Ruud Voesten's Ambrosia is an avant-garde European jazz album. It’s also probably one of the darkest projects I’ve reviewed. The whole album has this heavy anxiety-inducing dread that perpetuates the tracks in various forms. Even the brief moments of levity feel more like manic hallucinations rather than genuine joy.

The first track Within a Dark Forest has an uncanny dissonance in the piano part right from the outset. That aspect pairs with the complex and constantly evolving drum rhythm in a way that makes it hard for a listener to find their feet. This effect does make you feel lost in a forest. The next track, Enter Our Hero has one of these manically happy and bold segments, with double bass exploring the melody along with the piano. That is contrasted by the next track This Is Fine in which, spoilers, is not fine. We have this lamenting and slow sax performance which sounded to me like a distraught train of thought. It dashes the hope established in the previous track with an acceptance of a sad reality, shown through the slow trills and sparse double bass.
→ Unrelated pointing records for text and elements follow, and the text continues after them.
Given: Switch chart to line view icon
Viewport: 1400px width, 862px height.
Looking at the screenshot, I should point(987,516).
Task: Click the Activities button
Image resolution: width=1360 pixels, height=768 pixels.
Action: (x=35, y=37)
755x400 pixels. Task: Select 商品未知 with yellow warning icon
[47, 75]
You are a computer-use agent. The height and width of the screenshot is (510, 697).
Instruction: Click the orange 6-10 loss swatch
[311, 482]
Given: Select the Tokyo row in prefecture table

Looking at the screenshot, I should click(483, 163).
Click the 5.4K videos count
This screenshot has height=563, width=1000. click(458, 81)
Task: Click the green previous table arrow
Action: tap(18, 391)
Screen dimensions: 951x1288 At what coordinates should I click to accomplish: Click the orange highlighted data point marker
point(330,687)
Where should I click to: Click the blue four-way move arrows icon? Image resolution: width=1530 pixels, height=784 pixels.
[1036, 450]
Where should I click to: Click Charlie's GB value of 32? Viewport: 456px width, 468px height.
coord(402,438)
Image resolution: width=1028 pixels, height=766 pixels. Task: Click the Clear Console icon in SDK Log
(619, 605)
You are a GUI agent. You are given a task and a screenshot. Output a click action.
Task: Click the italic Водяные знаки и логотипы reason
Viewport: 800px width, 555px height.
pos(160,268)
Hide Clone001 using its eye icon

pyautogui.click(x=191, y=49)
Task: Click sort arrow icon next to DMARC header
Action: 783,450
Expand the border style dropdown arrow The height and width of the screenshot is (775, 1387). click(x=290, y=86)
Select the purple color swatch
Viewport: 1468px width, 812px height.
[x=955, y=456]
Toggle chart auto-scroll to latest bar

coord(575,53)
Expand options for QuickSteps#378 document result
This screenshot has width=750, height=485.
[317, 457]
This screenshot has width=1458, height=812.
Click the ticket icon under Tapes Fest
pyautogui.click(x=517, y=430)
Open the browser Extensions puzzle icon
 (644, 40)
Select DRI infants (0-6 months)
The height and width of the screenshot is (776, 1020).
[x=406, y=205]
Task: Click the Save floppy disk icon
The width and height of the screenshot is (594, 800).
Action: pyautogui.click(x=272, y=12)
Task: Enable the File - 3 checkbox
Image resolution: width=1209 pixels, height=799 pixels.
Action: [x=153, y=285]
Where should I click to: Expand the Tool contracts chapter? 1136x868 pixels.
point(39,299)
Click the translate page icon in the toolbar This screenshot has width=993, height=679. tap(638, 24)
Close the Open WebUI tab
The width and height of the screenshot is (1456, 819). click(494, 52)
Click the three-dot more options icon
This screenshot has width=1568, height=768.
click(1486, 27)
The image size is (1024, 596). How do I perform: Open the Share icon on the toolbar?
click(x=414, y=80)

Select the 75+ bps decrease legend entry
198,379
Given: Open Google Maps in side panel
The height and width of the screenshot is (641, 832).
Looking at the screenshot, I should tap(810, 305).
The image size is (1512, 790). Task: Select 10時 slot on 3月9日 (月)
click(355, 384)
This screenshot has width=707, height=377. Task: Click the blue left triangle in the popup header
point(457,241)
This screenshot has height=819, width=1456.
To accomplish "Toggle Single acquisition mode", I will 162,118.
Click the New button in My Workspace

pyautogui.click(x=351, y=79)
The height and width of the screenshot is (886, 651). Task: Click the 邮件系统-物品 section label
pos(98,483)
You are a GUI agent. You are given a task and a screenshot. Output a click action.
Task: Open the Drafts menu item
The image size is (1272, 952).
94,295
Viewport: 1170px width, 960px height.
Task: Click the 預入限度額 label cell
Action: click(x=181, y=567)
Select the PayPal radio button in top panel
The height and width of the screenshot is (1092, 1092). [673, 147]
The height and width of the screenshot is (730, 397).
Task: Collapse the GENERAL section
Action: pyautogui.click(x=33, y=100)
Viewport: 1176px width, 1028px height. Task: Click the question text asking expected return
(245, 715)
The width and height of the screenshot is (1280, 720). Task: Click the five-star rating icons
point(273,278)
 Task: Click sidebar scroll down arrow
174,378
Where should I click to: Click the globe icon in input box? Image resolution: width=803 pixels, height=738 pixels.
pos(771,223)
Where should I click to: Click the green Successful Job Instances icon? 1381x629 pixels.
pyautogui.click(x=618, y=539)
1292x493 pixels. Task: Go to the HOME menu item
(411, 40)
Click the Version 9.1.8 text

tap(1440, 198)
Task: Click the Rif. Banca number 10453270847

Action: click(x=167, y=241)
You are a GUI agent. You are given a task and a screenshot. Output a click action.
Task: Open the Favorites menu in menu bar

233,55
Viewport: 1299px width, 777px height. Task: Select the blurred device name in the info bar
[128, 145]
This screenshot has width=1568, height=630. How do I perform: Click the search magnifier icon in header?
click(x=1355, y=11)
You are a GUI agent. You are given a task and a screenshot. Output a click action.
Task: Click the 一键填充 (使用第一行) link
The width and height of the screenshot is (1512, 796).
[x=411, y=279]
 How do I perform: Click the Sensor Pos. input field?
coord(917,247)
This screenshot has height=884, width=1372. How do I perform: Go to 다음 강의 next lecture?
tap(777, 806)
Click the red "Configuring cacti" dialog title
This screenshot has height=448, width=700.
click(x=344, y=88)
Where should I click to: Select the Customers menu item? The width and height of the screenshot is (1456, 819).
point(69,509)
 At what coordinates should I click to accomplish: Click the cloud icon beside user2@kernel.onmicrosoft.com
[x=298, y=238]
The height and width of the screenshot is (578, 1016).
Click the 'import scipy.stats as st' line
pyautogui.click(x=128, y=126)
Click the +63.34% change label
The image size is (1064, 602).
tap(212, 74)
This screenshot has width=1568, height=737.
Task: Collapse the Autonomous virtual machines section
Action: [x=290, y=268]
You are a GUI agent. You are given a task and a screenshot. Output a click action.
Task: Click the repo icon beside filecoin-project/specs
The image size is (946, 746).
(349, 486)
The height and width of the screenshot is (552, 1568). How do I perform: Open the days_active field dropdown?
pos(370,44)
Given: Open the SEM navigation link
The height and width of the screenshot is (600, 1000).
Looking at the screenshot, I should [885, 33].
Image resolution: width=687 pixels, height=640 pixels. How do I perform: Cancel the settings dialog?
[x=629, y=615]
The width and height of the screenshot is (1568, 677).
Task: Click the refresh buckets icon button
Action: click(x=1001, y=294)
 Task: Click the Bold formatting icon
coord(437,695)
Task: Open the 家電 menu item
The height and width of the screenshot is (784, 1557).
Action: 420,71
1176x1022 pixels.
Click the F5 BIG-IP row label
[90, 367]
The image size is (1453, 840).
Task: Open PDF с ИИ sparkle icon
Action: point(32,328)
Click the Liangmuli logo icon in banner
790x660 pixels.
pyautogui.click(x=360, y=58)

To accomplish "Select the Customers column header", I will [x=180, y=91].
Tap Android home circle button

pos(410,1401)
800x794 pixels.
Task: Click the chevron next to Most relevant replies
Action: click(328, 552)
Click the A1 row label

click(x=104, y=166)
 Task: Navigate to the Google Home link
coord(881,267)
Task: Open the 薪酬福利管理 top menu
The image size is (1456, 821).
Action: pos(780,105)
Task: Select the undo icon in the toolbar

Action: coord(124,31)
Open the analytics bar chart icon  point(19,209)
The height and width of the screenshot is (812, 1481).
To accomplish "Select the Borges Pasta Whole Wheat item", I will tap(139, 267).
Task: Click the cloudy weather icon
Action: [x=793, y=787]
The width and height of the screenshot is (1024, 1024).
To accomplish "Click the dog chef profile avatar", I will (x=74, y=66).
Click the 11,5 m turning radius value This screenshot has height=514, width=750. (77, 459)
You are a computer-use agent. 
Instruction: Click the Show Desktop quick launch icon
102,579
After that, the album descends into Goesting, using discordance to make the listener uncomfortable and feel lost within the composition. Empty builds on this with a low hum that feels like the dull ache of emptiness the song is after. The Crypto Shuffle is a brief hallucination of joy, keeping the pacing high through solid and rhythmic drum work. The double bass works in line with the saxophone and this energetic effect seems to me to exemplify the rush of the greed of a crypto bull run, that mix of fear and hyper-confidence is explored brilliantly through the composition. The themes of internet culture and the fickle nature of crowds are further explored in Recreational Outrage, capturing the mob-like attitudes recreated in the 21st century through fast and chaotic runs on the piano, feeling like they’re always about to break out of control. Wood of Thorns brings back the low hum of emptiness shown on other tracks on the album, it doesn't let up, instead seeping into every other aspect of the composition. I think it's telling that despite the chaos and musical adeptness, even the songs themselves can't escape the low hum of emptiness.

I think this sums up the uncomfortable and seething nature of the album, tackling modern themes but twisting and morphing them into even darker ones, through great instrumentation, a cohesive style, and a commitment to their message throughout.